= Try it =
A word-for-word printout of the whole listing is needed.
═════ Extracted records
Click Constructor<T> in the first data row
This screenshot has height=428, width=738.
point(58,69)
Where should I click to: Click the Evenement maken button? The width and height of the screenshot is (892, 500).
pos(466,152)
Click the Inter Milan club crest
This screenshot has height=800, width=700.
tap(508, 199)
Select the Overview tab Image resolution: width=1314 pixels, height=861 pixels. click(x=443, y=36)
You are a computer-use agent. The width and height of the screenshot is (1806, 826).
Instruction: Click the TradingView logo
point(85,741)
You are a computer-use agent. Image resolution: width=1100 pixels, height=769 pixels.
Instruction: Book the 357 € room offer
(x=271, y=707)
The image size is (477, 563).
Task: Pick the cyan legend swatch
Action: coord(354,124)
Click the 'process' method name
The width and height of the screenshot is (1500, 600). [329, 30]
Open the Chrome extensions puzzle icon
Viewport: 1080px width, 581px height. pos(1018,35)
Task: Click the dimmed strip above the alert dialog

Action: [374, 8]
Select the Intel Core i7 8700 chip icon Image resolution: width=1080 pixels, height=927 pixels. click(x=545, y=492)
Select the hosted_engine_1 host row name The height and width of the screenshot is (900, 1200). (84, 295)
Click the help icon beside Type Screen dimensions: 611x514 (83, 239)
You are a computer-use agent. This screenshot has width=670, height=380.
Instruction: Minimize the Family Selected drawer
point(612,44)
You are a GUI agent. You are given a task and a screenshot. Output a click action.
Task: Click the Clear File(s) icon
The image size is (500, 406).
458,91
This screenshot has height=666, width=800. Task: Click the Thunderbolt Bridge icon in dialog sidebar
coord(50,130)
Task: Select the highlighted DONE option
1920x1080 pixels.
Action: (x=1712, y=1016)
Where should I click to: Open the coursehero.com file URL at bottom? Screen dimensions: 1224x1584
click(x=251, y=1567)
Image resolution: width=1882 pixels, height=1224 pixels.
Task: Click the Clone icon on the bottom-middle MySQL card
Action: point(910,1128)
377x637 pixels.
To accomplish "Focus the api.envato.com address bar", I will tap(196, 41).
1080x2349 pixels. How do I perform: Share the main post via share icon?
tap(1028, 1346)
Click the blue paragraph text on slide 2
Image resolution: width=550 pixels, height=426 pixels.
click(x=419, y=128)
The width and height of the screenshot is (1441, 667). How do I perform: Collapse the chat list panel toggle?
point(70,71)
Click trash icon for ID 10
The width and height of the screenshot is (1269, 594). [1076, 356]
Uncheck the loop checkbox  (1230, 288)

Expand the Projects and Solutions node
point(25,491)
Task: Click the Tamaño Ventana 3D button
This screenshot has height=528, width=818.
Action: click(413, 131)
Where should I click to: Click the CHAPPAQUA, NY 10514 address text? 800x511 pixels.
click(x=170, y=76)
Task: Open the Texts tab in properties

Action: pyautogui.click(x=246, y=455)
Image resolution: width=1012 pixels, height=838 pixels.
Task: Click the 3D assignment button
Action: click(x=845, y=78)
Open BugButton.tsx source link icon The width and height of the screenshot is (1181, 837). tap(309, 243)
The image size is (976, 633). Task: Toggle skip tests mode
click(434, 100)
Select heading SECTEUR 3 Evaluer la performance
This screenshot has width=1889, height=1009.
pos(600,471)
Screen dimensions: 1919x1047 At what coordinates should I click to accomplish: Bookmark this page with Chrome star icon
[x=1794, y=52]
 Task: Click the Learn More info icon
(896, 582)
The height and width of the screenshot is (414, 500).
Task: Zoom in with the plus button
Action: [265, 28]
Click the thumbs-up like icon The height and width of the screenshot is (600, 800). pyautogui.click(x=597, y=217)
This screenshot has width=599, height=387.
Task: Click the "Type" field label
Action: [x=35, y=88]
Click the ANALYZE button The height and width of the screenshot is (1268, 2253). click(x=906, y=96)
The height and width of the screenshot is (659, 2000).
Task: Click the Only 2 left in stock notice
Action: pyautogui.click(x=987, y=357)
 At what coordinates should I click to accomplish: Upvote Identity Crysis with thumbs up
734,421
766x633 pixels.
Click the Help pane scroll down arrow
══════════
= Reply =
Click Constructor<T> in the first data row
This screenshot has height=428, width=738.
point(58,69)
Where should I click to: Click the Evenement maken button? The width and height of the screenshot is (892, 500).
pos(466,152)
Click the Inter Milan club crest
This screenshot has height=800, width=700.
tap(508, 199)
Select the Overview tab Image resolution: width=1314 pixels, height=861 pixels. click(x=443, y=36)
You are a computer-use agent. The width and height of the screenshot is (1806, 826).
Instruction: Click the TradingView logo
point(85,741)
You are a computer-use agent. Image resolution: width=1100 pixels, height=769 pixels.
Instruction: Book the 357 € room offer
(x=271, y=707)
The image size is (477, 563).
Task: Pick the cyan legend swatch
Action: coord(354,124)
Click the 'process' method name
The width and height of the screenshot is (1500, 600). [329, 30]
Open the Chrome extensions puzzle icon
Viewport: 1080px width, 581px height. pos(1018,35)
Task: Click the dimmed strip above the alert dialog

Action: [374, 8]
Select the Intel Core i7 8700 chip icon Image resolution: width=1080 pixels, height=927 pixels. click(x=545, y=492)
Select the hosted_engine_1 host row name The height and width of the screenshot is (900, 1200). (84, 295)
Click the help icon beside Type Screen dimensions: 611x514 (83, 239)
You are a computer-use agent. This screenshot has width=670, height=380.
Instruction: Minimize the Family Selected drawer
point(612,44)
You are a GUI agent. You are given a task and a screenshot. Output a click action.
Task: Click the Clear File(s) icon
The image size is (500, 406).
458,91
This screenshot has height=666, width=800. Task: Click the Thunderbolt Bridge icon in dialog sidebar
coord(50,130)
Task: Select the highlighted DONE option
1920x1080 pixels.
Action: (x=1712, y=1016)
Where should I click to: Open the coursehero.com file URL at bottom? Screen dimensions: 1224x1584
click(x=251, y=1567)
Image resolution: width=1882 pixels, height=1224 pixels.
Task: Click the Clone icon on the bottom-middle MySQL card
Action: point(910,1128)
377x637 pixels.
To accomplish "Focus the api.envato.com address bar", I will tap(196, 41).
1080x2349 pixels. How do I perform: Share the main post via share icon?
tap(1028, 1346)
Click the blue paragraph text on slide 2
Image resolution: width=550 pixels, height=426 pixels.
click(x=419, y=128)
The width and height of the screenshot is (1441, 667). How do I perform: Collapse the chat list panel toggle?
point(70,71)
Click trash icon for ID 10
The width and height of the screenshot is (1269, 594). [1076, 356]
Uncheck the loop checkbox  (1230, 288)

Expand the Projects and Solutions node
point(25,491)
Task: Click the Tamaño Ventana 3D button
This screenshot has height=528, width=818.
Action: click(413, 131)
Where should I click to: Click the CHAPPAQUA, NY 10514 address text? 800x511 pixels.
click(x=170, y=76)
Task: Open the Texts tab in properties

Action: pyautogui.click(x=246, y=455)
Image resolution: width=1012 pixels, height=838 pixels.
Task: Click the 3D assignment button
Action: click(x=845, y=78)
Open BugButton.tsx source link icon The width and height of the screenshot is (1181, 837). tap(309, 243)
The image size is (976, 633). Task: Toggle skip tests mode
click(434, 100)
Select heading SECTEUR 3 Evaluer la performance
This screenshot has width=1889, height=1009.
pos(600,471)
Screen dimensions: 1919x1047 At what coordinates should I click to accomplish: Bookmark this page with Chrome star icon
[x=1794, y=52]
 Task: Click the Learn More info icon
(896, 582)
The height and width of the screenshot is (414, 500).
Task: Zoom in with the plus button
Action: [265, 28]
Click the thumbs-up like icon The height and width of the screenshot is (600, 800). pyautogui.click(x=597, y=217)
This screenshot has width=599, height=387.
Task: Click the "Type" field label
Action: [x=35, y=88]
Click the ANALYZE button The height and width of the screenshot is (1268, 2253). click(x=906, y=96)
The height and width of the screenshot is (659, 2000).
Task: Click the Only 2 left in stock notice
Action: pyautogui.click(x=987, y=357)
 At what coordinates should I click to accomplish: Upvote Identity Crysis with thumbs up
734,421
766x633 pixels.
Click the Help pane scroll down arrow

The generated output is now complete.